# TEXTE DE LECTURE
:::

L'intelligence artificielle a le vent en poupe dans le domaine de la santé, elle a notamment fait ses preuves dans le diagnostic du mélanome. Le dépistage du cancer du col de l'utérus pourrait aussi en bénéficier. La société française Keen Eye, qui développe des solutions médicales basées sur des algorithmes d’intelligence artificielle, y travaille en partenariat avec les laboratoires Télécom ParisTech.
La solution qu'elle développe, appelée Keen Eye AI, s'appuie sur l'élaboration d'algorithmes permettant de distinguer de façon fine différents types cellulaires et anomalies afin d'aider au dépistage du cancer du col de l’utérus. Ce projet a été récompensé en 2017 par le concours d'innovation numérique organisé par Bpifrance et financé par le programme d’investissements d’avenir.
Un outil utilisable en routine
« Avec le dépistage généralisé, le nombre d'examens de prélèvement du col de l’utérus devrait augmenter, indique au « Quotidien » Sylvain Berlemont, fondateur de Keen Eye. Des outils sont nécessaires pour accompagner ce volume grandissant de données. Notre vocation est de proposer un outil utilisable en routine dans des conditions standardisées et sécurisées ».
Depuis plusieurs années, des systèmes de lecture automatisée par ordinateur, basés sur des programmes de reconnaissance d'images, ont été développés afin d'aider techniciens et pathologistes à analyser les frottis en sélectionnant ceux qui nécessitent une attention particulière.
Selon Sylvain Berlemont, « les cytotechniciens nous disent qu'en pratique, une vérification est nécessaire pour s'assurer de la qualité des résultats. Or, ils ont des centaines de lames à analyser par jour, et seules 5 à 10 % nécessitent d'être vues par un pathologiste ».

:::

# DONNÉES FOURNIES
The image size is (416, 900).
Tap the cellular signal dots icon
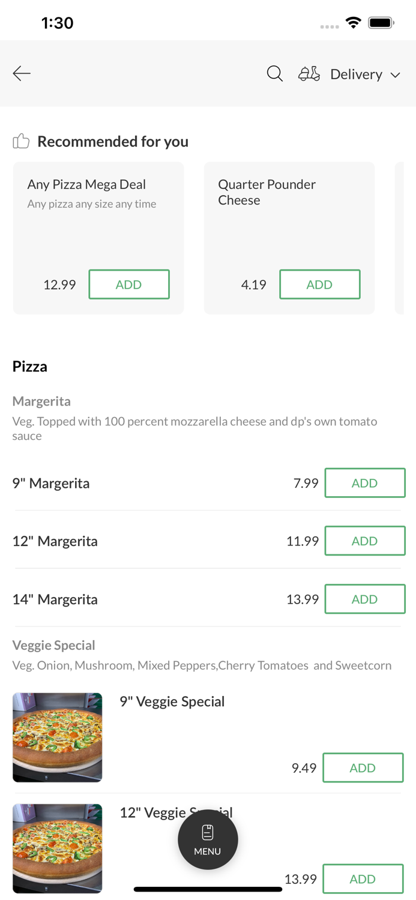pos(329,26)
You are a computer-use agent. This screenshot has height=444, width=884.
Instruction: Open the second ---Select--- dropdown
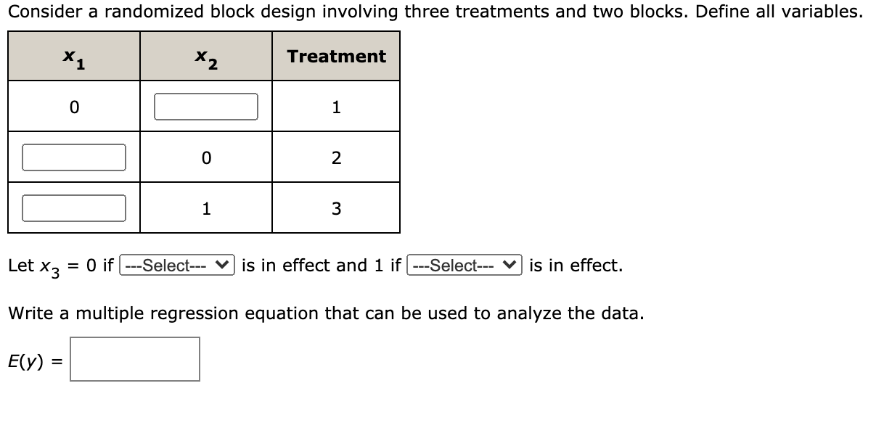(x=463, y=266)

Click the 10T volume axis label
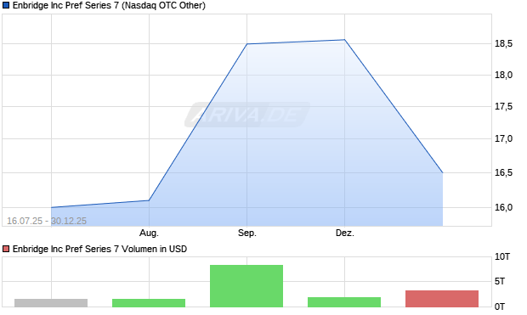[x=502, y=257]
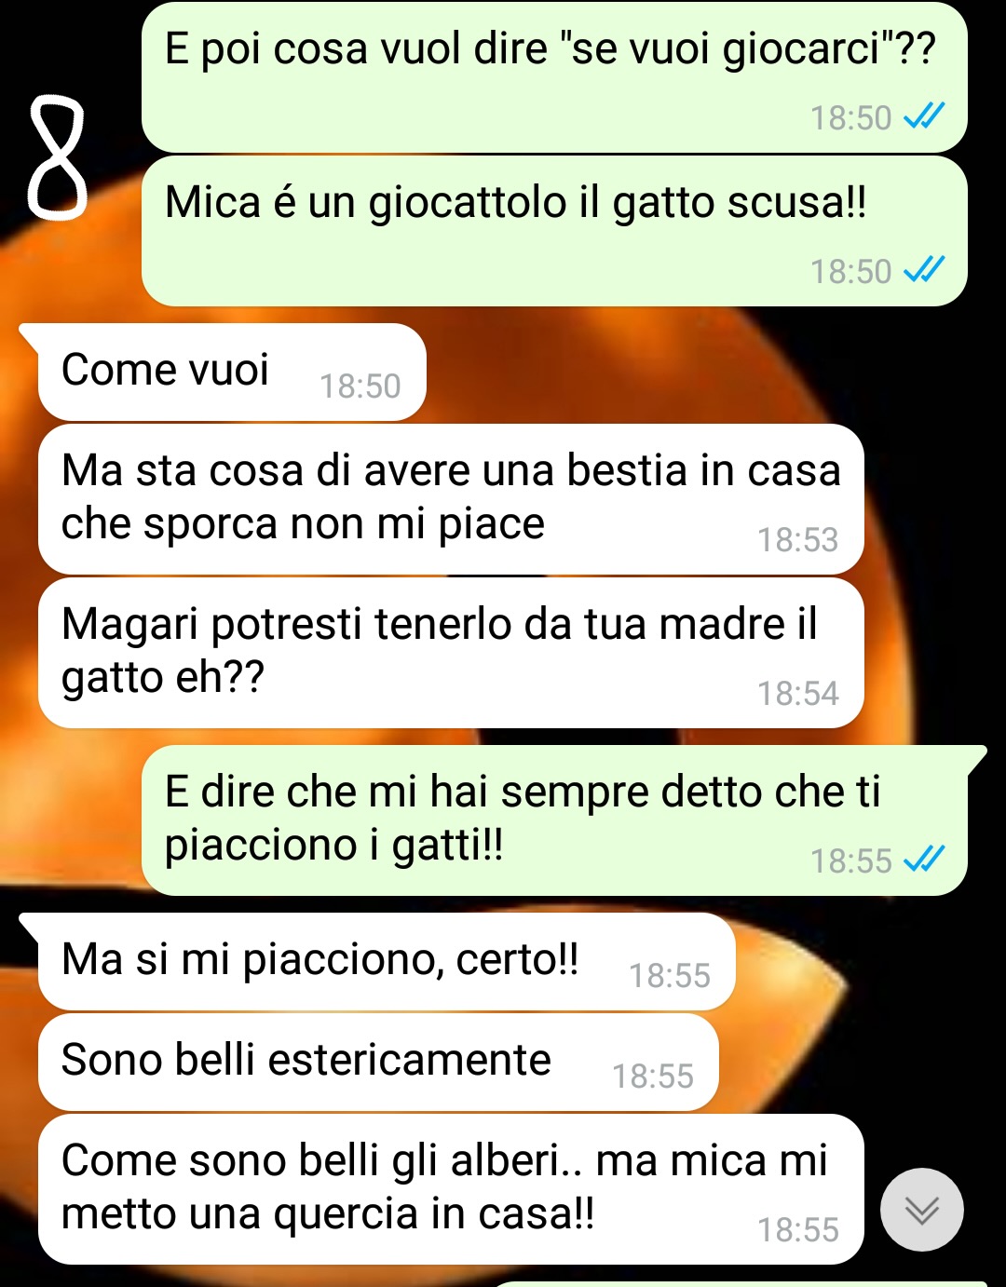
Task: Click 18:54 timestamp on madre message
Action: [797, 694]
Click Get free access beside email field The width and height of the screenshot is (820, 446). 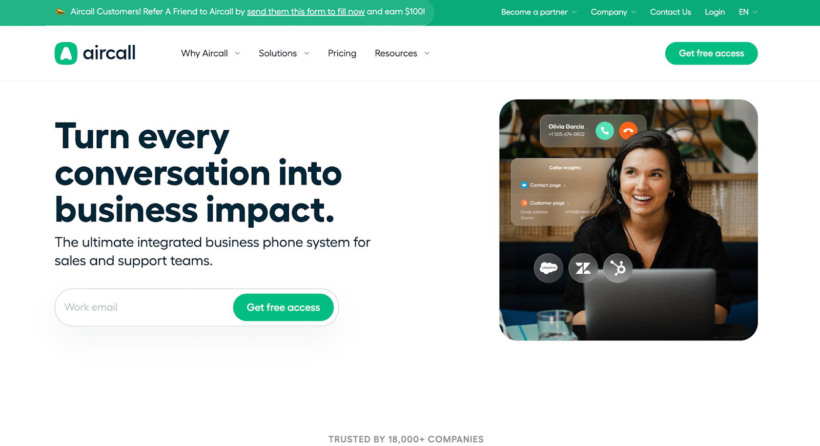coord(283,307)
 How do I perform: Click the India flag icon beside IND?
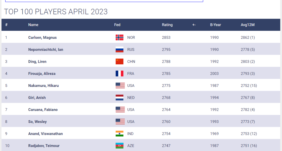pos(119,134)
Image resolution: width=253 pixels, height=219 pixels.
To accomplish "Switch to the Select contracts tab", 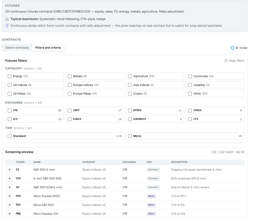I will 17,48.
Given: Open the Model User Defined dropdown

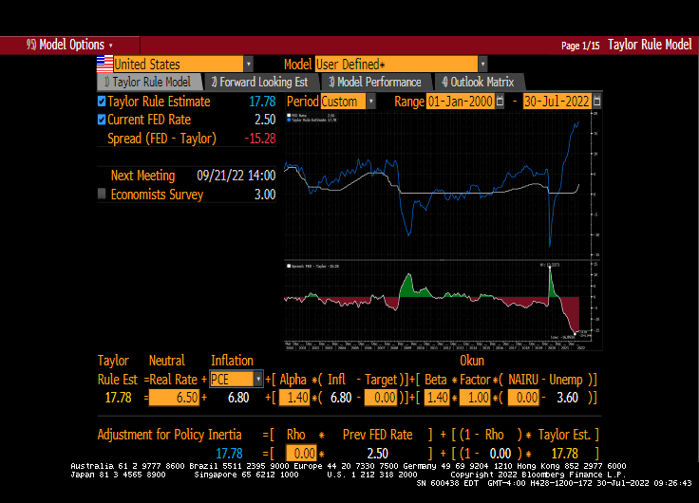Looking at the screenshot, I should coord(482,65).
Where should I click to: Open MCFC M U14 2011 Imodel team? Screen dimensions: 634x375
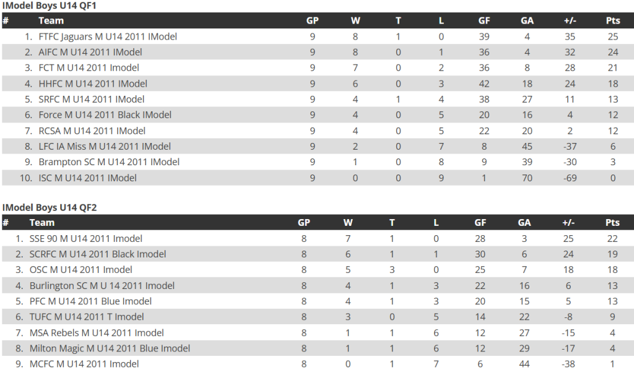point(84,364)
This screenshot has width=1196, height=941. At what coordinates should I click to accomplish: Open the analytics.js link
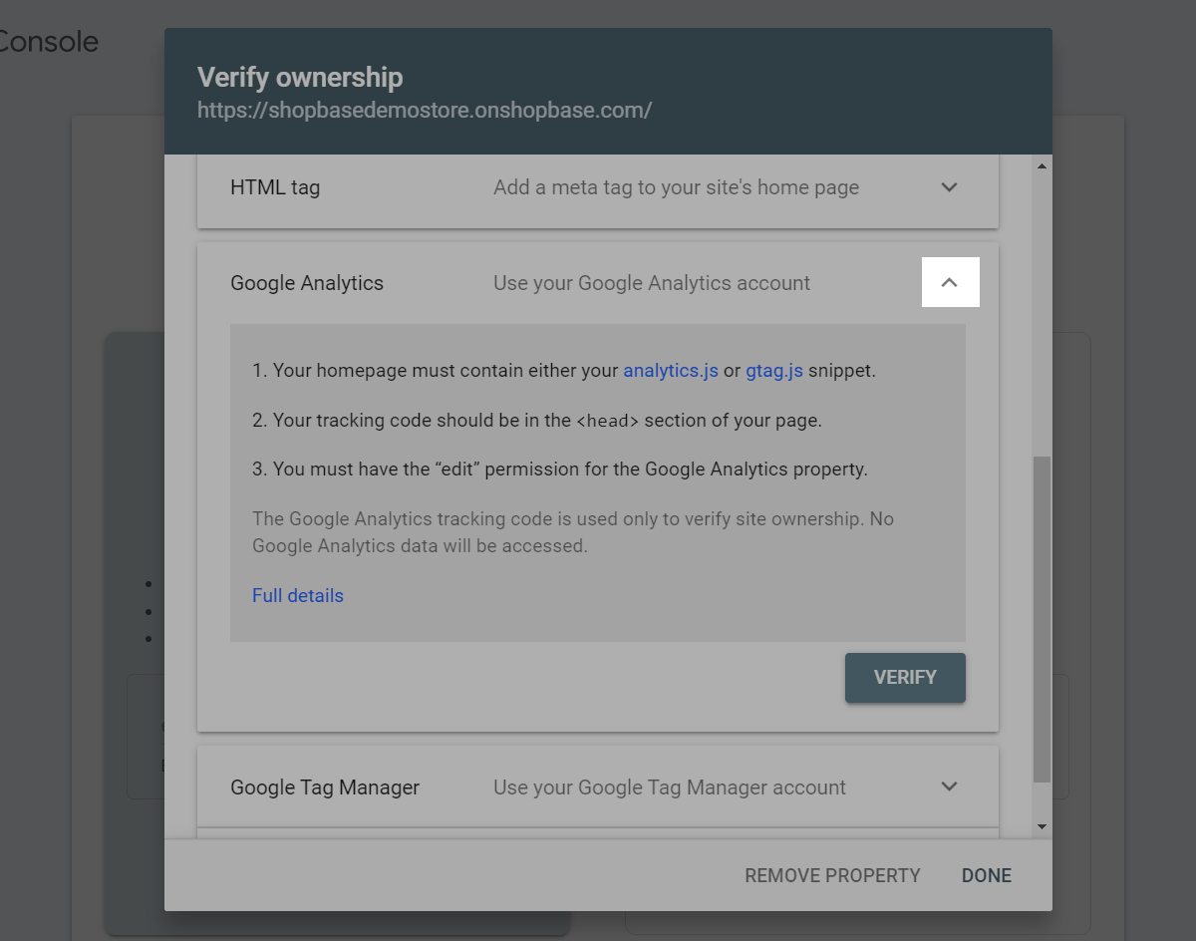point(671,371)
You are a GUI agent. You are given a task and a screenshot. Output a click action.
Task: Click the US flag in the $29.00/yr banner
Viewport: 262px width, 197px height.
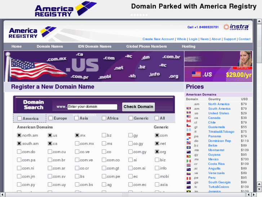196,74
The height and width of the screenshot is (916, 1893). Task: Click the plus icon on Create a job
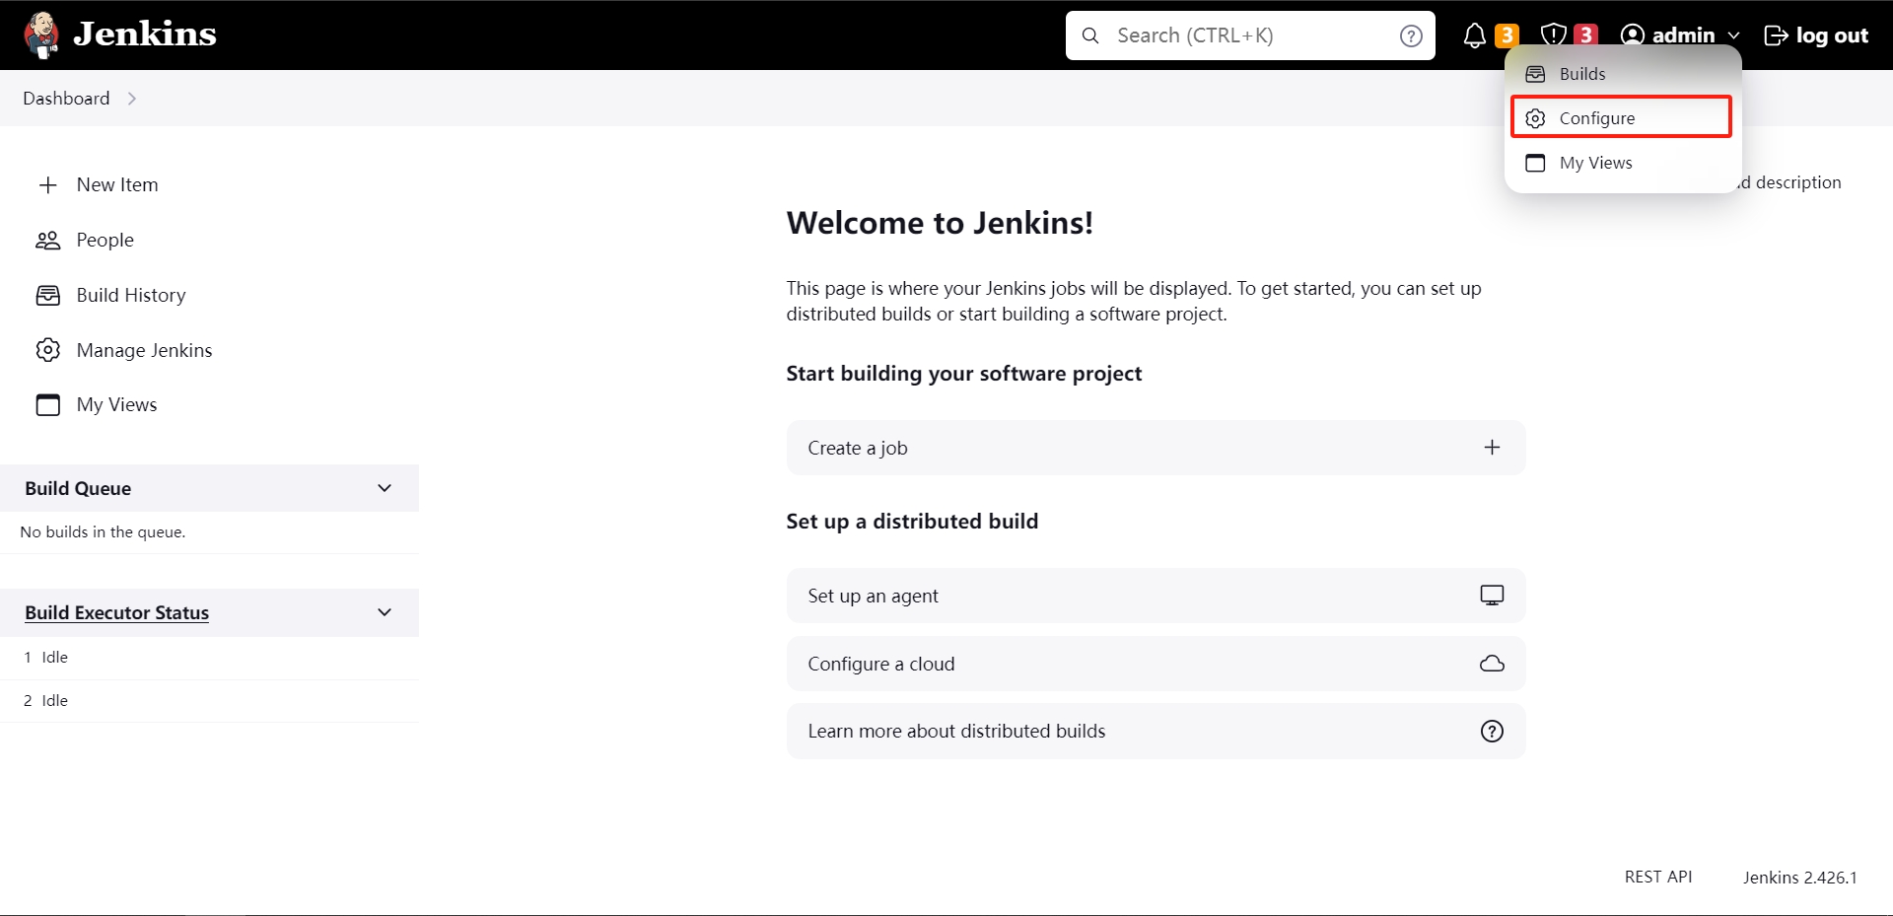coord(1492,448)
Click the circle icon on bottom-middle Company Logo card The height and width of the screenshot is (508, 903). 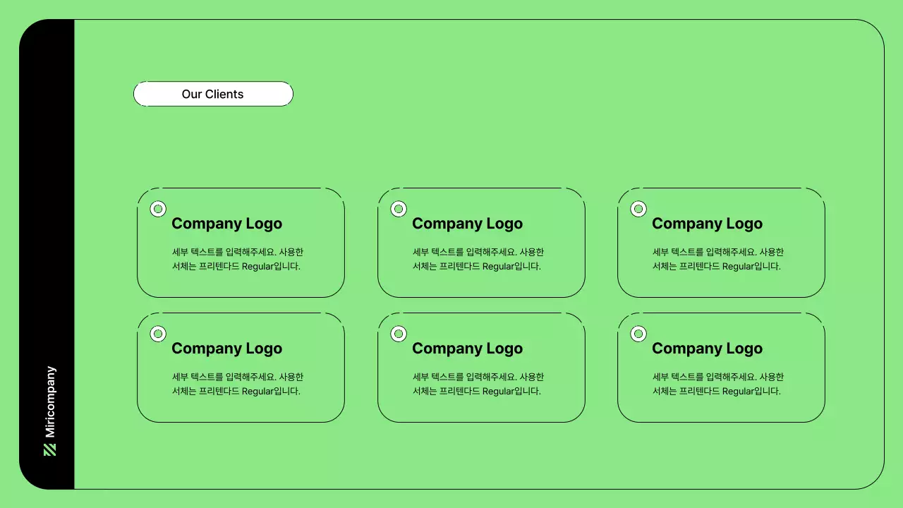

:::

# EXERCICES À COMPLÉTER
a) Répondez aux questions suivantes à partir de l'article sur Keen Eye :
(i) Avec quels laboratoires Keen Eye travaille-t-elle en partenariat ?
(ii) En quelle année le projet Keen Eye AI a-t-il été récompensé ?
(iii) D'après Sylvain Berlemont, quelle part des lames nécessite l'examen d'un pathologiste ?
b) Dans l'article sur Keen Eye, condensez en une phrase le paragraphe commençant par « Depuis plusieurs années » en conservant ses informations principales.

# RÉPONSES RÉDIGÉES
a)
(i) Les laboratoires Télécom ParisTech.
(ii) En 2017.
(iii) Seules 5 à 10 % des lames.

b) Des systèmes de lecture automatisée par ordinateur fondés sur la reconnaissance d'images existent depuis plusieurs années pour aider techniciens et pathologistes à analyser les frottis et à repérer ceux qui demandent une attention particulière.